** EXERCISE DIRECTIONS **
Return only the lines from the start of the records through the line that contains "The width and", inclusive; leave out all pictures.

*-*-*

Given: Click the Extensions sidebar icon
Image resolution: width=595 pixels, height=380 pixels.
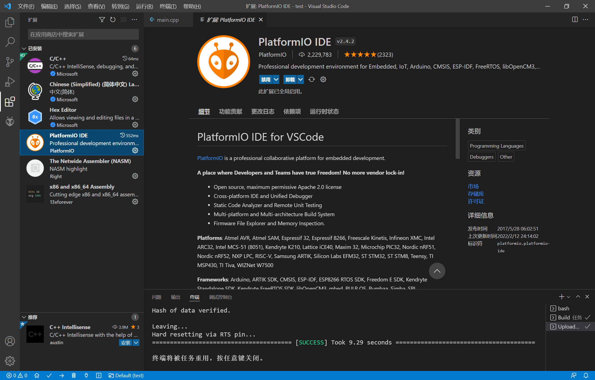Looking at the screenshot, I should [10, 101].
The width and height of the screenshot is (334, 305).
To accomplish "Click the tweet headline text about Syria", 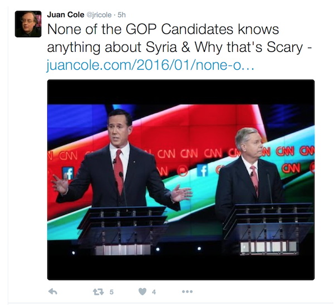I will click(x=179, y=38).
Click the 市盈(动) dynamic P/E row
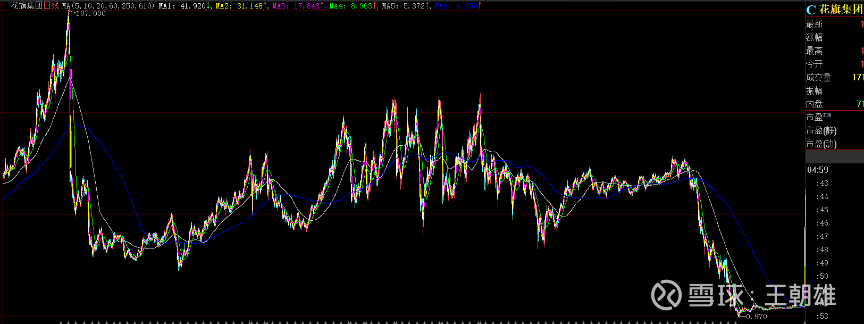Screen dimensions: 864x324 pos(821,144)
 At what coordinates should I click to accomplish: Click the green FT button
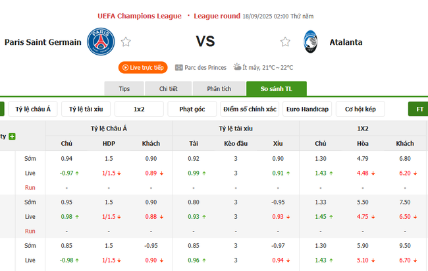coord(419,109)
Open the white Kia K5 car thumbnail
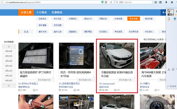Viewport: 177px width, 109px height. 117,56
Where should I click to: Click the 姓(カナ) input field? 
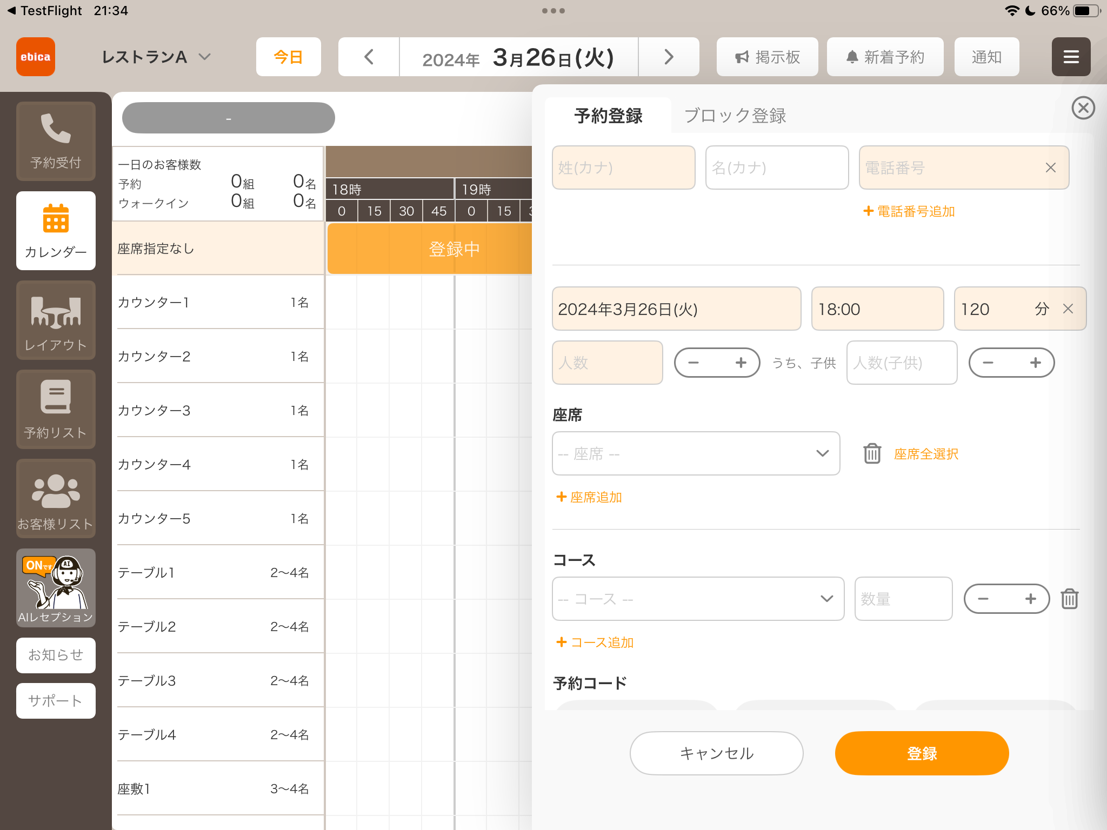tap(623, 168)
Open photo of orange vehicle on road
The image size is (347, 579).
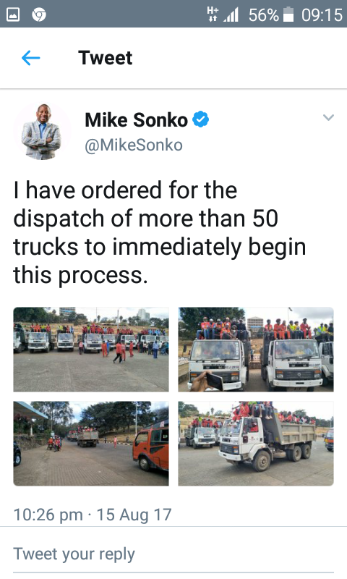[91, 444]
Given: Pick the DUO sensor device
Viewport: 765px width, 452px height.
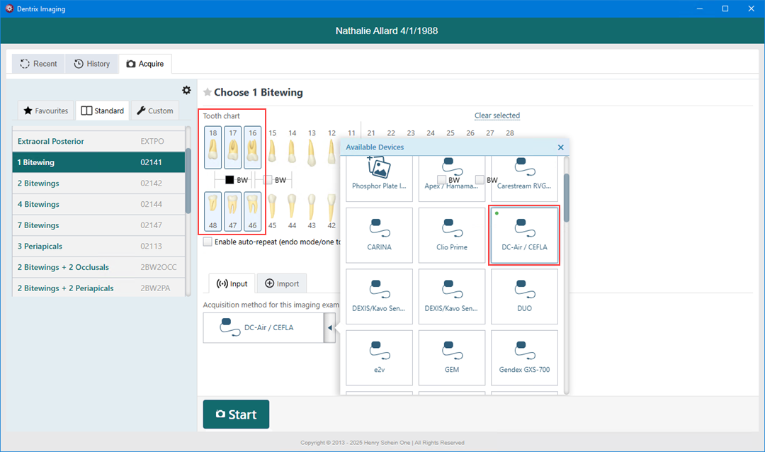Looking at the screenshot, I should 524,296.
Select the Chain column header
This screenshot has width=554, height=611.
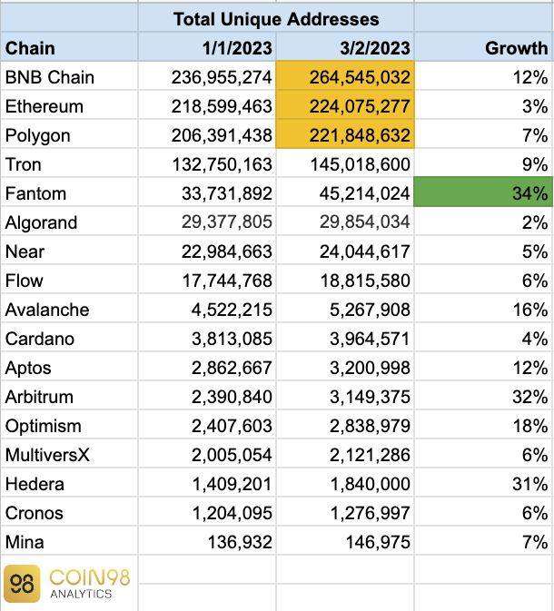[31, 48]
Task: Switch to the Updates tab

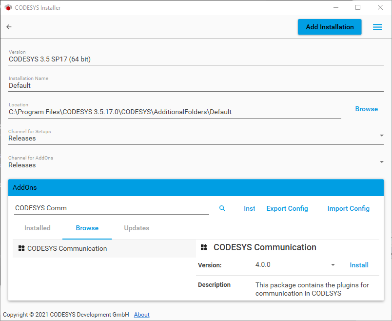Action: pos(137,228)

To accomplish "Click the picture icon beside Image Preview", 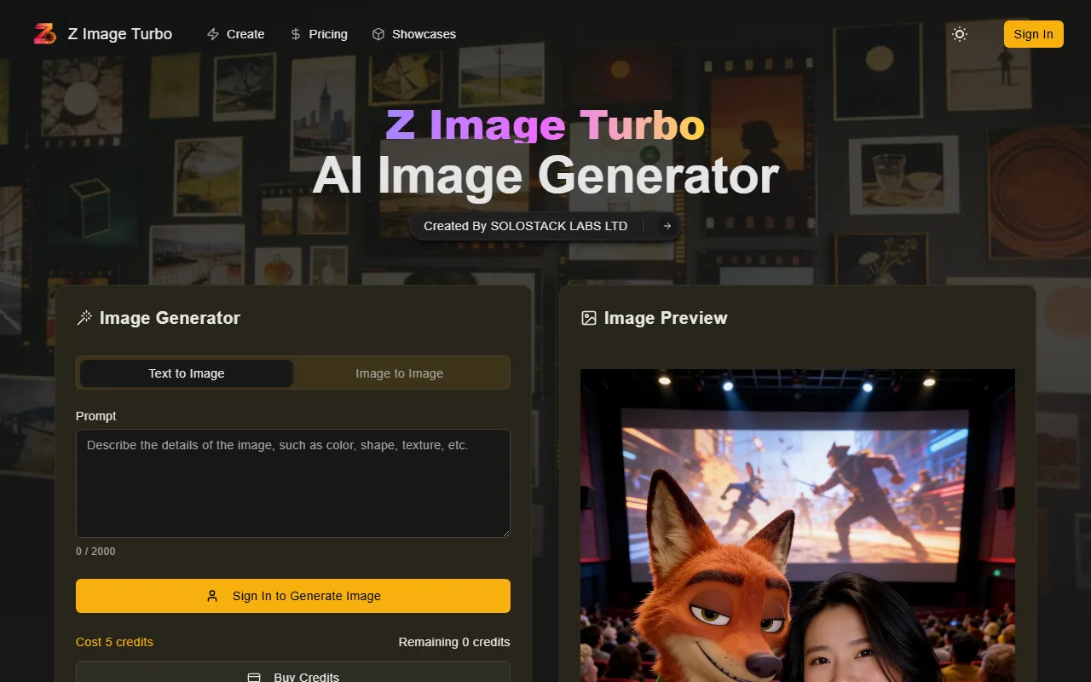I will pos(589,318).
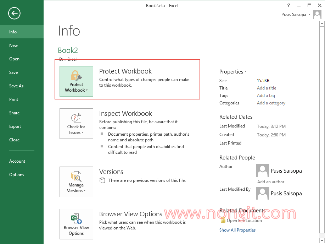Click the Add a title field

click(x=267, y=88)

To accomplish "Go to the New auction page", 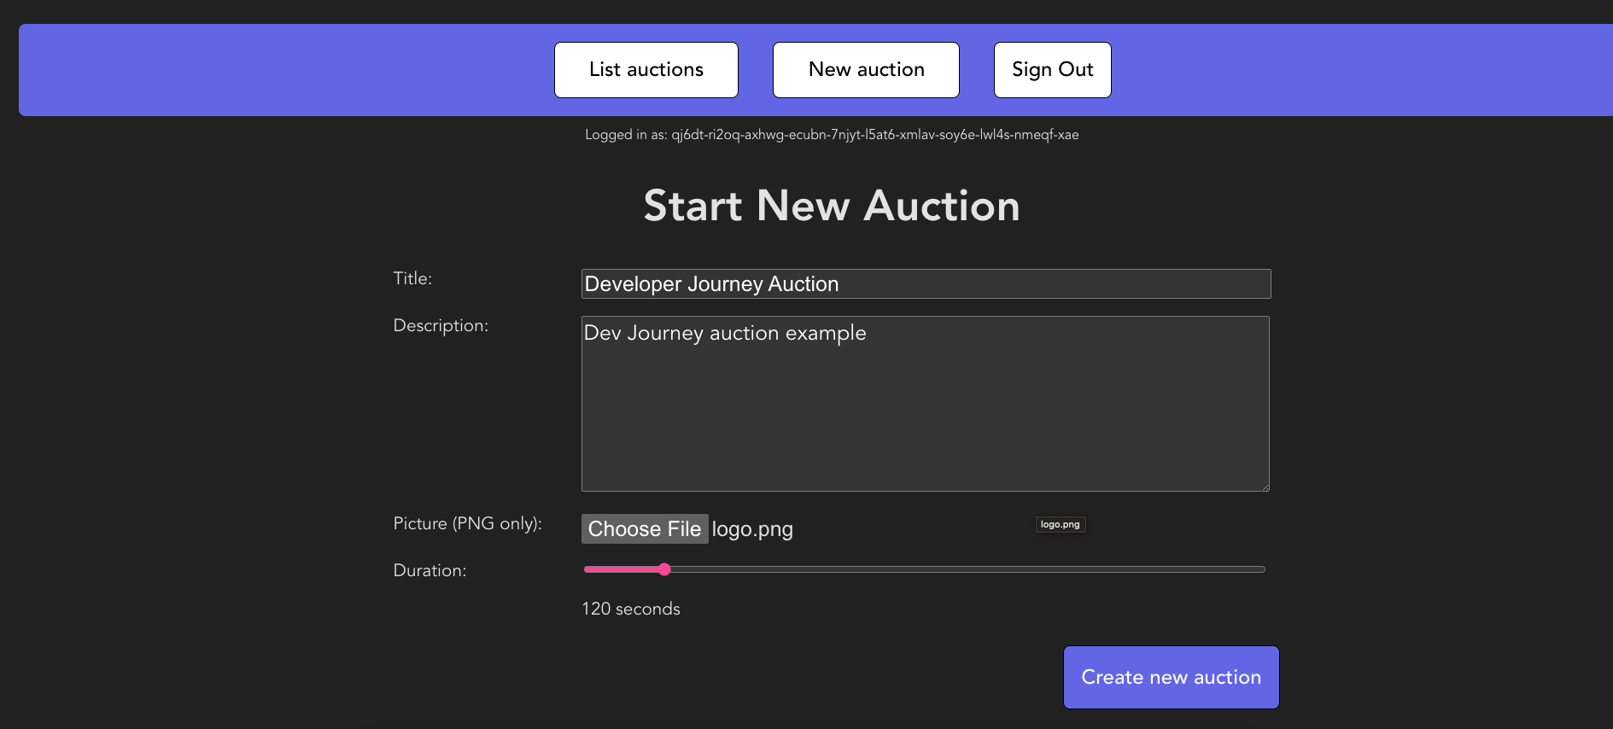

*-*-*

** TASK RESPONSE **
Given: Click the Extensions sidebar icon
Image resolution: width=595 pixels, height=380 pixels.
Looking at the screenshot, I should [10, 101].
The width and height of the screenshot is (334, 305).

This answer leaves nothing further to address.